_TASK OBJECTIVE_
In the entries that follow, find the word "will" and report each line it is on.

:: MATERIAL FOR THIS EXERCISE ::

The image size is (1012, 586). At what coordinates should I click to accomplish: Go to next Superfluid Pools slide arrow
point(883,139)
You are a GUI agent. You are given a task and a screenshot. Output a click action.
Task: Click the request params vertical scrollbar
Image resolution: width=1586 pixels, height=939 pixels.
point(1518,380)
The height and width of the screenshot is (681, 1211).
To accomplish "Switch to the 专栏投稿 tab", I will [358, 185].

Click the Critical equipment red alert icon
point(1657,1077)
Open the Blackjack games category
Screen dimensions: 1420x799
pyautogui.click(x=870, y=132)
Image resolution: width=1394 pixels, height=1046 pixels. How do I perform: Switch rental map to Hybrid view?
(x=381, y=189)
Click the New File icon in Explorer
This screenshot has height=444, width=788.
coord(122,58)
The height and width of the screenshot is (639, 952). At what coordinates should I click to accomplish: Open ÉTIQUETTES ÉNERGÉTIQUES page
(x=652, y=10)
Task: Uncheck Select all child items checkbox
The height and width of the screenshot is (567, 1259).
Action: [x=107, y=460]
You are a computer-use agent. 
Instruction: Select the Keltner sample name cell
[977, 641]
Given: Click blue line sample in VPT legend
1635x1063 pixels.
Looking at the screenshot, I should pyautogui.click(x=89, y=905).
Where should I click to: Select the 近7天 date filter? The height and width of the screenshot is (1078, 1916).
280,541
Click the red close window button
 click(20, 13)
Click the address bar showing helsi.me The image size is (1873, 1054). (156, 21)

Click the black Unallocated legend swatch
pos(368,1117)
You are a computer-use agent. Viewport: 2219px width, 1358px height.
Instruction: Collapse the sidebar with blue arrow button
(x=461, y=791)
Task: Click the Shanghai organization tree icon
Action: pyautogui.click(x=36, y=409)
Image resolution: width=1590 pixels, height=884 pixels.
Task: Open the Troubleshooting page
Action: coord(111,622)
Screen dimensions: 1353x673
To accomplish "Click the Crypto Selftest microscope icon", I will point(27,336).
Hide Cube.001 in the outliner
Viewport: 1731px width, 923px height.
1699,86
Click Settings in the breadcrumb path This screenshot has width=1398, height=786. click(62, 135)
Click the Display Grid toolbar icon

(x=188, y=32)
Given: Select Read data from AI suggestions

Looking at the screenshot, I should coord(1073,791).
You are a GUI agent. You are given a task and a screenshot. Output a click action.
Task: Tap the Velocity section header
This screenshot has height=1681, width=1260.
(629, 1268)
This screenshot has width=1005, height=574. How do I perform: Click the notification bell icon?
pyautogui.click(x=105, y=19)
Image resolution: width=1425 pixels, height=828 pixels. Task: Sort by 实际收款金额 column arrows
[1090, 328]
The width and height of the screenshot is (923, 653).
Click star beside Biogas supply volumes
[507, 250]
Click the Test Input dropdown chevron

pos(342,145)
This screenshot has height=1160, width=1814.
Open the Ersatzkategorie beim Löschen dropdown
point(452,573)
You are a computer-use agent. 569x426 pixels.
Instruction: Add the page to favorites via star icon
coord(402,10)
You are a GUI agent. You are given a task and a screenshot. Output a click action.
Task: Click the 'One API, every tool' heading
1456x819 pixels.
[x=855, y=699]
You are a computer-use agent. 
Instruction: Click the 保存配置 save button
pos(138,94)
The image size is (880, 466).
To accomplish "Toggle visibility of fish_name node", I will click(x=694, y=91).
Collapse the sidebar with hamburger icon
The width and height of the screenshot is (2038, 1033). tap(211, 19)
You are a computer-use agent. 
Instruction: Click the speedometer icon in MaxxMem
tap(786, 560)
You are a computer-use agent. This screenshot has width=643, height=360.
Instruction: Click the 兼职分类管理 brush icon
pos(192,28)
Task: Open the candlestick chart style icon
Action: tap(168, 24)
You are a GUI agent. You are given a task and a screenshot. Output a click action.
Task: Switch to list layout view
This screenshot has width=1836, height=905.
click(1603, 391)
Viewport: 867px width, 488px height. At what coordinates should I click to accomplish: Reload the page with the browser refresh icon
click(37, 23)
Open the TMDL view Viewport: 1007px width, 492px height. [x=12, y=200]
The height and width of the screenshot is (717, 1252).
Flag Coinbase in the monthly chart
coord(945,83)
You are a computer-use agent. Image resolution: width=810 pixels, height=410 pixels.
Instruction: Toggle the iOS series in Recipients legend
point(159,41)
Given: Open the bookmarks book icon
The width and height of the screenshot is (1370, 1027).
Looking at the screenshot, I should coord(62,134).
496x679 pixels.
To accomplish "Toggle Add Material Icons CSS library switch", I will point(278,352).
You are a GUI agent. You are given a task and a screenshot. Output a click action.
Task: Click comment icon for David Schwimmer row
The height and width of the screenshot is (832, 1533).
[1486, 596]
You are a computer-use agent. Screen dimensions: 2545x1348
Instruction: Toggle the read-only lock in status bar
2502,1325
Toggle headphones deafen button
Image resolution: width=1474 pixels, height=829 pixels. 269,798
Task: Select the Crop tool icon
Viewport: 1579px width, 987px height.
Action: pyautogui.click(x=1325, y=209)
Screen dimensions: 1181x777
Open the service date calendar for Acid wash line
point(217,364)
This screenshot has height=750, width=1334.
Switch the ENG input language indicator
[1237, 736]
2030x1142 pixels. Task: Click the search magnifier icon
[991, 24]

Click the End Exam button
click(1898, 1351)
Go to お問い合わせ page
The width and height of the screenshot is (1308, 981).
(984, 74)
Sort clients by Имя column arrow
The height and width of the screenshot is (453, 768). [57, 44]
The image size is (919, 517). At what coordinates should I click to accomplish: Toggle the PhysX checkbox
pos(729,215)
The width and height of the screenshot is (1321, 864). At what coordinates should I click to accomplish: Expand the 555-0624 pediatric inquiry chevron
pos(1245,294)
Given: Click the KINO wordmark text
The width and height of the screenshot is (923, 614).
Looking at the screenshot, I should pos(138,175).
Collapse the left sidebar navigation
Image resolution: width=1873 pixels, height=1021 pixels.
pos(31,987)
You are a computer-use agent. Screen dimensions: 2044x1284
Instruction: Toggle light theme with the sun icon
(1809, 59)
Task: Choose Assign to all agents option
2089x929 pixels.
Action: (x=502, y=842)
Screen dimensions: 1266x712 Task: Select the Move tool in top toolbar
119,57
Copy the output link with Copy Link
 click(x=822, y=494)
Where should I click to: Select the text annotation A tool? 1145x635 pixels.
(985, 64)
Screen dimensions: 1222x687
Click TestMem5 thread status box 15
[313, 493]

:::

_ANSWER BELOW_
To accomplish "Switch to the 专栏投稿 tab", I will [358, 185].
To accomplish "Click the Crypto Selftest microscope icon", I will point(27,336).
To accomplish "Toggle visibility of fish_name node", I will click(x=694, y=91).
To accomplish "Toggle Add Material Icons CSS library switch", I will point(278,352).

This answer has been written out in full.